PROVIDED DATA

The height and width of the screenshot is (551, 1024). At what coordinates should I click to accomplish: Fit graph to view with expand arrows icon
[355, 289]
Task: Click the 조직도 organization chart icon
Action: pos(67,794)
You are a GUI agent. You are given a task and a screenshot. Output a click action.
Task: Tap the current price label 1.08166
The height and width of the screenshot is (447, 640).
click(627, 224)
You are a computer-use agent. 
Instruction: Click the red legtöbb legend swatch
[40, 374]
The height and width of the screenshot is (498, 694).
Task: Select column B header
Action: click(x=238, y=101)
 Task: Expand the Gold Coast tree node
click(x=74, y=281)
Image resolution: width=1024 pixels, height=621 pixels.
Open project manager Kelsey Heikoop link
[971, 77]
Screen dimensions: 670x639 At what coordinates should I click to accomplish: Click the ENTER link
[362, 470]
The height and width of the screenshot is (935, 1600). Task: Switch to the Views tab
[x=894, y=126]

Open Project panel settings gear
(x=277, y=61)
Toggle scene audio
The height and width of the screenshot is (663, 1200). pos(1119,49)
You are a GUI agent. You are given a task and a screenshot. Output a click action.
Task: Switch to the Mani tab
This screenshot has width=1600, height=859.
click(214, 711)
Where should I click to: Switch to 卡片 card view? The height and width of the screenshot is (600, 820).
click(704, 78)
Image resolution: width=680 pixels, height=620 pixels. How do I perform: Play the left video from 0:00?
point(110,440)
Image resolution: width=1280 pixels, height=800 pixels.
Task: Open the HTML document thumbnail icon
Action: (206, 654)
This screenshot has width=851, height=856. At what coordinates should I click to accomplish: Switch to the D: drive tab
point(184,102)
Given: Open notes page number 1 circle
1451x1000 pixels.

PROBLEM DESCRIPTION
The full listing above should be retyped without any alteration.

EXERCISE ANSWER
The height and width of the screenshot is (551, 1024). At what coordinates should I click to accomplish: Fit graph to view with expand arrows icon
[355, 289]
Task: Click the 조직도 organization chart icon
Action: pos(67,794)
You are a GUI agent. You are given a task and a screenshot. Output a click action.
Task: Tap the current price label 1.08166
The height and width of the screenshot is (447, 640).
click(627, 224)
You are a computer-use agent. 
Instruction: Click the red legtöbb legend swatch
[40, 374]
The height and width of the screenshot is (498, 694).
Task: Select column B header
Action: click(x=238, y=101)
 Task: Expand the Gold Coast tree node
click(x=74, y=281)
Image resolution: width=1024 pixels, height=621 pixels.
Open project manager Kelsey Heikoop link
[971, 77]
Screen dimensions: 670x639 At what coordinates should I click to accomplish: Click the ENTER link
[362, 470]
The height and width of the screenshot is (935, 1600). Task: Switch to the Views tab
[x=894, y=126]

Open Project panel settings gear
(x=277, y=61)
Toggle scene audio
The height and width of the screenshot is (663, 1200). pos(1119,49)
You are a GUI agent. You are given a task and a screenshot. Output a click action.
Task: Switch to the Mani tab
This screenshot has width=1600, height=859.
click(214, 711)
Where should I click to: Switch to 卡片 card view? The height and width of the screenshot is (600, 820).
click(704, 78)
Image resolution: width=680 pixels, height=620 pixels. How do I perform: Play the left video from 0:00?
point(110,440)
Image resolution: width=1280 pixels, height=800 pixels.
Task: Open the HTML document thumbnail icon
Action: (206, 654)
This screenshot has width=851, height=856. At what coordinates should I click to accomplish: Switch to the D: drive tab
point(184,102)
Given: Open notes page number 1 circle
1451x1000 pixels.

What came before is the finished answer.